SINCE you asked, Selena can tell you what I've been doing lately--dropped three book manuscripts on her at eXcessica in the last week--and will drop two more by the middle of June. (That and I sang Verdi's Requiem with the Oratorio Society of Virginia yesterday--all work and no play makes . . .)

Yes, the Farce Troupe of Scouries and Company certainly did point to the shortcomings of the "contest" structure this time around (yet again). Unfortunately for BFW, I don't think he "got" that this was what Scouries and Company set out to do--using him. (but, psst, let's not tell BWF.)

No, I still have my poetry vote ready to give . . . what's that? It's not worth what anymore?

I'm happy to say that I'm 100 percent winners on my votes in this "contest."


I think you said before that your mother was still alive. Please ask her if you were premature. You can't be a real Leo!

You have been no fun with all your writing and singing and dancing. Did you say dancing, or is that an assumption on my part?

Admitting to voting for winners in this contest is kind of like the same as admitting you voted for Obama. The best person lost, again. We all know that Hilary would have made a great president and Freddie would have been the best King for Literotica.
 
How a writer who has only written 2 stories could be considered as the Most Influential Writer is outrageous.

Well, based on your own logic, you only wrote 199 stories, not the over 600 you claim. You're counting the multi-chapter stories as ONE story. You're the accountant, so you do the math.

Now, in the case of Selena... I've read many of her stories and...she can't write.

Really? Outside Literotica, how many awards have you won for your writing? Wait, INCLUDING Literotica, how many awards have you won for your writing? OFFICIALLY won, not self-proclaimed wins.
 
I think you said before that your mother was still alive. Please ask her if you were premature. You can't be a real Leo!

You have been no fun with all your writing and singing and dancing. Did you say dancing, or is that an assumption on my part?

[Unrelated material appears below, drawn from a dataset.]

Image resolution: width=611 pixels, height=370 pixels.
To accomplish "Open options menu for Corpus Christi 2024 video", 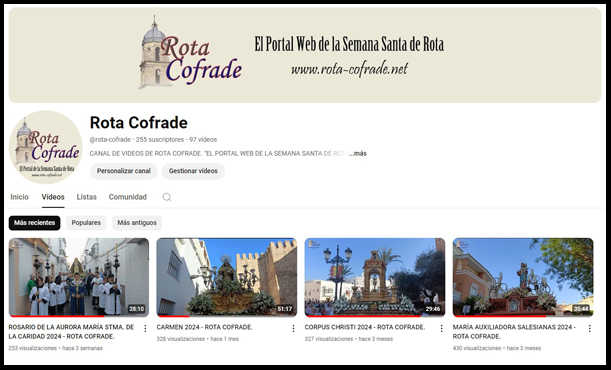I will click(x=441, y=328).
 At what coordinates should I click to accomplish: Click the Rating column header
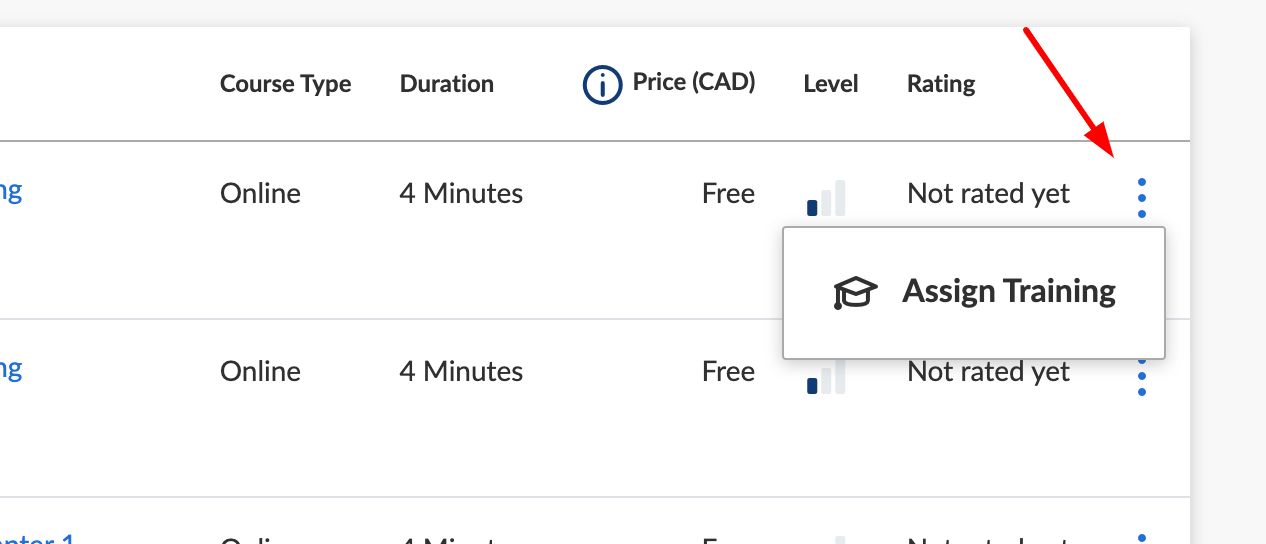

No, when you and BFW were making fun of my mother, I let you know she was dead. I'm surprised you didn't remember your indulgence in bad taste.

You think that Oratorio societies dance? Not particularly culturally oriented, are you?
 
No, I'm a Leo.

We all know you think you are funny, BFW--even without you incessantly telling us you are.

I don't know anything about Selena's writing ability. I've never read one of her stories. Unfortunately, I have read a couple of yours. The first couple of essays you wrote, however, I thought were amusing--but then you just kept on writing essentially the same thing over and over again; must have been in some sort of wordage contest, I guess.

Of course, you jest. Many of my stories are great. Some of my novels are pure genius.

I knew there was a reason why I like you. We are both Leos. Interesting.
 
No, when you and BFW were making fun of my mother, I let you know she was dead. I'm surprised you didn't remember your indulgence in bad taste.

You think that Oratorio societies dance? Not particularly culturally oriented, are you?

I sincerely apologize about your mother. I thought I remembered you saying she was like 82 or 85. I assumed she was still alive. And being that you are only 60, I thought she might be still alive. I drink and it's hard to remember everything all the time. I can't believe I was making fun of your mother. I love mothers. I might have been making fun of the son, but never the mother. I am a mother and have the deepest respect for what we put up with from our kids. Sometimes the Queen and her princess don't get along. Maybe you can relate.

So, did she ever tell you you were early? You still don't answer questions, Pilot. And, I still say you're wrapped too tight to have fun. Loosen up, huni. I'm going for another drink.

In the mean time, you can go back and find out what the original question was and remind me.